Graphene patch type terahertz Fabry-Perot resonant antenna and implementation method thereof

Technical Field

The invention relates to a technology in the field of microwave communication, in particular to a terahertz Fabry-Perot resonant antenna based on a graphene patch type structure and an implementation method thereof.

Background

The Fabry-Perot resonant structure is a common method for realizing a narrow-beam antenna in the prior art, and the working principle of the Fabry-Perot resonant structure is that when the frequency of incident electromagnetic waves meets a resonant condition, the directivity coefficient of corresponding frequency has a high peak value, and the amplitude of the directivity coefficient corresponding to the frequency which does not meet the resonant condition is small. The Fabry-Perot resonant (FPR) antenna consists of a Fabry-Perot resonant cavity and an antenna feed source, wherein the resonant cavity consists of two reflecting surfaces, one of the reflecting surfaces is usually a metal reflecting surface with total reflection characteristic, the other reflecting surface is a partial reflecting surface with partial reflection characteristic and usually consists of a Frequency Selective Surface (FSS), and the distance between the two reflecting surfaces and the reflection coefficient surface of the partial reflecting surface jointly determine the resonant frequency. After the electromagnetic wave is emitted from the antenna feed source, partial reflection and partial transmission occur on the partial reflecting surface, the total reflection occurs on the metal reflecting surface, and the oscillation is carried out back and forth in the resonant cavity. When the resonance condition is satisfied, the forward radiation of the antenna is increased, the beam width is reduced, and the directivity is enhanced.

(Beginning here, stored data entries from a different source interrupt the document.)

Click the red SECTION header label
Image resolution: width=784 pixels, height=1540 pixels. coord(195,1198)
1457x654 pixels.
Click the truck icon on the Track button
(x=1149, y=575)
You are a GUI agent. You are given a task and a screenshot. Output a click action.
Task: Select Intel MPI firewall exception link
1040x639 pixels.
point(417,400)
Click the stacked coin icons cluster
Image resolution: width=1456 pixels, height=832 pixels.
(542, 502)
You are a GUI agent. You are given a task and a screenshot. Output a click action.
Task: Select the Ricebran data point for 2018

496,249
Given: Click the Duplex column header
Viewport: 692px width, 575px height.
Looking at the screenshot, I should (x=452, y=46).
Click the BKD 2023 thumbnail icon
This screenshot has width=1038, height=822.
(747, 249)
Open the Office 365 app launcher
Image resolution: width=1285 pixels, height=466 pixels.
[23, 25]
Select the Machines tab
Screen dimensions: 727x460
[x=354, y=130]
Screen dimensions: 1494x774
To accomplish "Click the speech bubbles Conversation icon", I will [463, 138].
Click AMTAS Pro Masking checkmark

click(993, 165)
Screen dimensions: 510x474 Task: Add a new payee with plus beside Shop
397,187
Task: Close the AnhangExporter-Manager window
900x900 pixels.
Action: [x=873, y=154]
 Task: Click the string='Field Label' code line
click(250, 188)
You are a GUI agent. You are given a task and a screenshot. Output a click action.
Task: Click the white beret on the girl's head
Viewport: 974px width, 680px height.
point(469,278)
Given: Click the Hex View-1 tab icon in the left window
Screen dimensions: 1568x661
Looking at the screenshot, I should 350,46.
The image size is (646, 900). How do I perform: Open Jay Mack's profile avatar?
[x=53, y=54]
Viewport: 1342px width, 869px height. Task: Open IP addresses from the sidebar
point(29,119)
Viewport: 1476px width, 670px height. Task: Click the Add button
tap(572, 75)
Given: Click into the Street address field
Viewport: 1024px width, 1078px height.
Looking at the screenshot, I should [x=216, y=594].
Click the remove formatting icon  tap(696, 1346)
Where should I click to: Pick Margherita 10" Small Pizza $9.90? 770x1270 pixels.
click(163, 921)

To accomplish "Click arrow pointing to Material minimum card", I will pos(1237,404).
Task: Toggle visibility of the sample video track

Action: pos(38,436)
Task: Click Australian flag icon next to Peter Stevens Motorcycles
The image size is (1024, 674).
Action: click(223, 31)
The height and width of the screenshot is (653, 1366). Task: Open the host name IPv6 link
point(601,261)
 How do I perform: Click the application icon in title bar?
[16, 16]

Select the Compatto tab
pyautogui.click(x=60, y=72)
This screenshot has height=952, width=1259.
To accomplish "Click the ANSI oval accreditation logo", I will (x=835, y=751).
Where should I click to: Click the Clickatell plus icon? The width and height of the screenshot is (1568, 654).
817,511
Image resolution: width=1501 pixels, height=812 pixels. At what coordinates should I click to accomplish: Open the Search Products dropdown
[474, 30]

Most of the conventional Fabry-Perot resonant antennas work in microwave and millimeter wave low frequency bands, and FPR antennas working in terahertz frequency bands are rare. Firstly, with the increase of the working frequency, higher requirements are put forward on the precision of the processing technology. Secondly, for the FPR antenna of the terahertz frequency band, the specification of the terahertz frequency band is less due to the limitation of the thickness of the medium of the middle layer serving as a resonant cavity.

Disclosure of Invention

Aiming at the defects in the prior art, the invention provides the graphene patch type terahertz Fabry-Perot resonant antenna and the implementation method thereof, the patterned graphene patch structure is applied to the terahertz antenna, so that excellent performance can be provided, rich design freedom is introduced, the antenna works in a terahertz frequency band, and the advantage that the beam width is easy to design and regulate is achieved. The provided process for patterning the metal-graphene mixed structure can be used for processing and realizing the designed terahertz antenna.

The invention is realized by the following technical scheme:

the invention relates to a terahertz narrow-beam Fabry-Perot resonant antenna based on a metal-graphene mixed structure, which comprises: from top to bottom set gradually mounting fixture, fabry-perot resonant structure and add spine feed loudspeaker, wherein: the fixed clamp is connected with the ridge feed source horn, the Fabry-Perot resonant structure is fixedly arranged above the ridge feed source horn and forms a Fabry-Perot resonant cavity together with the upper metal surface of the ridge feed source horn, and electromagnetic waves radiated by the ridge feed source horn oscillate in the Fabry-Perot resonant structure and form required narrow-beam electromagnetic radiation in the main direction after being regulated and controlled.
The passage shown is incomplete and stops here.